Coffee with Automation


The Problem

  • GUI test automation is fragile — 5–10% of test code constantly changes, with ~60% of failures caused by minor UI tweaks.
  • Current tools (Appium, Espresso, XCUITest, Katalon, etc.) rely on brittle element locators, break easily as apps evolve, and can’t handle real-world anomalies like popups, ads, or crashes.
  • Even AI-driven approaches improve interaction flexibility but fail to confirm whether business goals (e.g., completing a purchase) are actually met.

The Gap

  • Tools focus on element localization, not end-to-end business scenario validation.
  • Static locators and scripts quickly become obsolete in dynamic environments across Android, iOS, React Native, Flutter, and hybrid frameworks.
  • Result: Costly human rework, unstable regression coverage, and poor scalability.

The Opportunity

Build a universal, vision-driven UI testing agent that:

  • Converts natural language requirements into test steps.
  • Uses multimodal validation (visual + structural) to adapt to evolving UIs.
  • Handles anomalies (ads, dialogs, login walls) gracefully with recovery strategies.
  • Validates business outcomes, not just clicks.

Outcome: Resilient, scalable, business-aware test automation that evolves with the app.


What It Does

The Automation GUI Tester takes business requirements written in plain language and turns them into working test cases for the LYNX application.
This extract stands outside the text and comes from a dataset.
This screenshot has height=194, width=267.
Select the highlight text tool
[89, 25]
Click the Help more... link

  • Uses a Knowledge Graph with RAG to break down requirements, map them to app components, and build step-by-step scenarios.
  • Steps are executed by LMM Qwen with Appium, which can interact with the app via:
    • XML-based testing using accessibility IDs.
    • Vision-based testing using computer vision when XML fails.
  • Gwen detects and handles popups, dialogs, and errors automatically, keeping the test running.
  • A Streamlit interface lets users enter requirements, run tests, and view results in clear reports and logs.

Result: Easier test creation, more reliable execution as apps evolve, and accessibility for both technical and non-technical teams.


How We Built It

1. Knowledge Graph and Retrieval-Augmented Generation (RAG)
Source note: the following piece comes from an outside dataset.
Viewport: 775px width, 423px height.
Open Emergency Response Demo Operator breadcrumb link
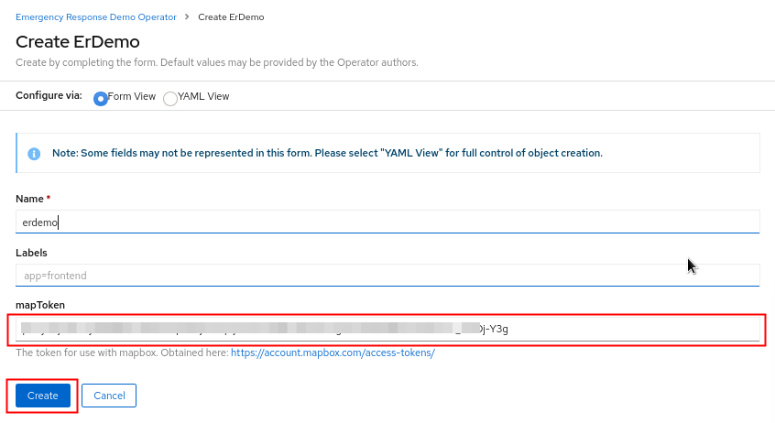coord(96,16)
  • Transforms vague natural language into precise, executable test scenarios.
  • Uses NLP to extract intent, entities, and context.
  • Maps business terms (e.g., “update username”) to UI components and actions.
  • Queries the Knowledge Graph for valid state transitions and relationships.
  • Retrieves relevant past scenarios using vector similarity search.
  • Fuses graph structure, semantic similarity, business rules, and history into a reliable foundation for test generation.

2. LMM Qwen and Evaluator with Appium Execution

  • LMM Qwen translates structured steps into Appium commands.
  • Executes with two modes:
    • XML-Based Testing: direct interaction with elements.
    • Vision-Based Testing: computer vision + OCR for dynamic UI handling.
  • Adaptive interference management during execution:
    • Detect anomalies (popups, errors, dialogs).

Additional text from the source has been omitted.